→ **SELECTED EXTRACT**:
◆ ◆ ◆

During the years 1999-2005, more than 60 medical students participated in the United States-European Union-Medical Education Exchange (US-EU-MEE), a unique program that allowed students from a consortium of American and European institutions to spend time in another country’s health care system and examine the ways in which the system’s policies affected the care of patients. More than the standard clinical rotations that comprise most student exchange programs, the US-EU-MEE program called for each student to follow an individual patient through the workings of the health care system, and prepare a case study based on their experiences.

In April, representatives from the consortium, including faculty from Harvard Medical School, gathered in Boston to discuss how to translate those experiences into an informative and eye-opening collection that could be disseminated to educators and students engaged in the study of health care systems.

The US-EU-MEE program was spearheaded by Dr. Elizabeth Armstrong, of Harvard Medical School, and Dr. Martin Fischer, of Ludwig Maximilians University in Munich, Germany. They received grant support from the U.S. government’s Fund for the Improvement of Post-Secondary Education (FIPSE) and the EU Consortium on Higher Education to develop a program that would, through student exchanges and written case studies, promote comparative analysis of the health care delivery systems in the U.S., Denmark, Germany, Sweden, and the United Kingdom, leading to enhanced awareness and potential mechanisms for improving these systems.

“The students selected for the program were directed to look at the experiences of the patients they followed as a window into the workings of the health care system of that country,” said Armstrong. “The students had time to get to know their patients as individuals and observe how health care policy affected their day-to-day lives. In their written case studies, they reflected on the integration of the medical, ethical, and socioeconomic aspects of health care.”

These reflections—and what learnings to draw from them—were the subject of the April conference. Among the group that gathered were faculty that have been involved in the delivery of the US-EU-MEE program in the countries represented, as well as three members of the Harvard Medical School faculty who completed the program during medical school. Armstrong said the group’s mandate was to work together to determine how to accomplish goals set forth in the original grant: to use the students’ case studies as the basis for developing curricular materials, and to prepare and package these materials—potentially in publishable book form—so that they could be used in undergraduate and graduate medical education.

“The case studies are a treasure trove of analytical reports from medical students caring for patients in a country different from their own. One of the goals of this working group is to collect these stories in a book that will provide rich original material not otherwise available for study and reflection by medical students and others in the health care field,” said Armstrong.

More than 30 of the case studies have been collected and edited. They include a comparison of the experiences of two patients in Denmark in need of heart transplants, the story of a German man whose illness forced him to retire in order to qualify for coverage by a public “sickness fund,” and the different paths taken by two New Yorkers in need of surgery to treat morbid obesity.

◆ ◆ ◆

→ **DATASET RECORDS**:
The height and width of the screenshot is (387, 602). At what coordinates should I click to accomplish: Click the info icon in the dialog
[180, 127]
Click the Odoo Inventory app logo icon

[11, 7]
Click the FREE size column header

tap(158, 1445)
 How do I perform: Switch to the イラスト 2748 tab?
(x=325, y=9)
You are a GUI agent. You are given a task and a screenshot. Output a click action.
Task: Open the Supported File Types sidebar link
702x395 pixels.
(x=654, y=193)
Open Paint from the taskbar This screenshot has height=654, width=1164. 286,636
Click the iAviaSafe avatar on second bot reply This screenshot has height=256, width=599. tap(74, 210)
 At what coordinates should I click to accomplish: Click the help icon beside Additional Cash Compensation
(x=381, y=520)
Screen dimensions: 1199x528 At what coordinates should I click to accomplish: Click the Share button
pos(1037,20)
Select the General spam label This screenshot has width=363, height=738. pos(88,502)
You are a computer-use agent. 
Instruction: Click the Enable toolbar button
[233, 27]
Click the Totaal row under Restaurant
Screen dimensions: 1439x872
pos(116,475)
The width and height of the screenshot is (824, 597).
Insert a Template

◆ ◆ ◆

→ **WORK INSTRUCTIONS**: Retype the section of the medical student exchange passage between "These reflections—and what" and "graduate medical education.", inclusive.

→ **SOLUTION FOR THIS TASK**:
These reflections—and what learnings to draw from them—were the subject of the April conference. Among the group that gathered were faculty that have been involved in the delivery of the US-EU-MEE program in the countries represented, as well as three members of the Harvard Medical School faculty who completed the program during medical school. Armstrong said the group’s mandate was to work together to determine how to accomplish goals set forth in the original grant: to use the students’ case studies as the basis for developing curricular materials, and to prepare and package these materials—potentially in publishable book form—so that they could be used in undergraduate and graduate medical education.